─── Provided material ───

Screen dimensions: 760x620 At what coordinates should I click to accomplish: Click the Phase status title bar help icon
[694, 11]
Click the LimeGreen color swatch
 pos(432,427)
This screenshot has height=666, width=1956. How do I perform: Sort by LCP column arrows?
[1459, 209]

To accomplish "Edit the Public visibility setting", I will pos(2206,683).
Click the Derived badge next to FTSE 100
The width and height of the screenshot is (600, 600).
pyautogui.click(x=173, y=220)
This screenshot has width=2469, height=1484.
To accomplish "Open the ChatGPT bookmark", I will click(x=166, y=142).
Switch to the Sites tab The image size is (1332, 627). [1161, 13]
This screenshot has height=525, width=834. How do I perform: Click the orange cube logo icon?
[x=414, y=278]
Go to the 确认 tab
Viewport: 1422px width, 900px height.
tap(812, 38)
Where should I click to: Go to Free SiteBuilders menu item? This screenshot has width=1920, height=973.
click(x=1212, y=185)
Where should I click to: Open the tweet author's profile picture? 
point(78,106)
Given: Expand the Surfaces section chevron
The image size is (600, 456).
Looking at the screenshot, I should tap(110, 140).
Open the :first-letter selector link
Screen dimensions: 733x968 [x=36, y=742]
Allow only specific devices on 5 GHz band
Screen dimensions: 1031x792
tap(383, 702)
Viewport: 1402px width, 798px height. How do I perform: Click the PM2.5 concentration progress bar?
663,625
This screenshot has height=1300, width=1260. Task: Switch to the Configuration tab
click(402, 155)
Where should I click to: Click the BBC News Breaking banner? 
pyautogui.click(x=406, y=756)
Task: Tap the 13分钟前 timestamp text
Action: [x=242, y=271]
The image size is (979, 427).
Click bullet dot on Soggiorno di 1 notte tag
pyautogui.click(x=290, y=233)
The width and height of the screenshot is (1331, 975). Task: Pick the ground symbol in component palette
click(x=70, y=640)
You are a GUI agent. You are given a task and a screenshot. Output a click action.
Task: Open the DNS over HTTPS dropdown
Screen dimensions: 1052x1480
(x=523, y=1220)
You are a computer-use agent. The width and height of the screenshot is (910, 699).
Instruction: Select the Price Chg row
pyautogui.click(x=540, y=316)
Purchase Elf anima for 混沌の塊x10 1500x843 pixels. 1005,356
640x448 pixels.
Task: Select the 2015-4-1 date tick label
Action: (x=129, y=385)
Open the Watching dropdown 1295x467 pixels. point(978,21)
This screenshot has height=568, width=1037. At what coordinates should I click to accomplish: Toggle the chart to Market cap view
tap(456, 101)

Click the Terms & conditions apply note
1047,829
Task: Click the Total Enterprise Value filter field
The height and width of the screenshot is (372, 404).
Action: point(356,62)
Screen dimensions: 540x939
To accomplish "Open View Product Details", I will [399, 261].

───

_Exercise goal:_ Full repetition needed. Write out every entry above exactly as given.

_Exercise output:_
Screen dimensions: 760x620 At what coordinates should I click to accomplish: Click the Phase status title bar help icon
[694, 11]
Click the LimeGreen color swatch
 pos(432,427)
This screenshot has height=666, width=1956. How do I perform: Sort by LCP column arrows?
[1459, 209]

To accomplish "Edit the Public visibility setting", I will pos(2206,683).
Click the Derived badge next to FTSE 100
The width and height of the screenshot is (600, 600).
pyautogui.click(x=173, y=220)
This screenshot has width=2469, height=1484.
To accomplish "Open the ChatGPT bookmark", I will click(x=166, y=142).
Switch to the Sites tab The image size is (1332, 627). [1161, 13]
This screenshot has height=525, width=834. How do I perform: Click the orange cube logo icon?
[x=414, y=278]
Go to the 确认 tab
Viewport: 1422px width, 900px height.
tap(812, 38)
Where should I click to: Go to Free SiteBuilders menu item? This screenshot has width=1920, height=973.
click(x=1212, y=185)
Where should I click to: Open the tweet author's profile picture? 
point(78,106)
Given: Expand the Surfaces section chevron
The image size is (600, 456).
Looking at the screenshot, I should tap(110, 140).
Open the :first-letter selector link
Screen dimensions: 733x968 [x=36, y=742]
Allow only specific devices on 5 GHz band
Screen dimensions: 1031x792
tap(383, 702)
Viewport: 1402px width, 798px height. How do I perform: Click the PM2.5 concentration progress bar?
663,625
This screenshot has height=1300, width=1260. Task: Switch to the Configuration tab
click(402, 155)
Where should I click to: Click the BBC News Breaking banner? 
pyautogui.click(x=406, y=756)
Task: Tap the 13分钟前 timestamp text
Action: [x=242, y=271]
The image size is (979, 427).
Click bullet dot on Soggiorno di 1 notte tag
pyautogui.click(x=290, y=233)
The width and height of the screenshot is (1331, 975). Task: Pick the ground symbol in component palette
click(x=70, y=640)
You are a GUI agent. You are given a task and a screenshot. Output a click action.
Task: Open the DNS over HTTPS dropdown
Screen dimensions: 1052x1480
(x=523, y=1220)
You are a computer-use agent. The width and height of the screenshot is (910, 699).
Instruction: Select the Price Chg row
pyautogui.click(x=540, y=316)
Purchase Elf anima for 混沌の塊x10 1500x843 pixels. 1005,356
640x448 pixels.
Task: Select the 2015-4-1 date tick label
Action: (x=129, y=385)
Open the Watching dropdown 1295x467 pixels. point(978,21)
This screenshot has height=568, width=1037. At what coordinates should I click to accomplish: Toggle the chart to Market cap view
tap(456, 101)

Click the Terms & conditions apply note
1047,829
Task: Click the Total Enterprise Value filter field
The height and width of the screenshot is (372, 404).
Action: point(356,62)
Screen dimensions: 540x939
To accomplish "Open View Product Details", I will [399, 261].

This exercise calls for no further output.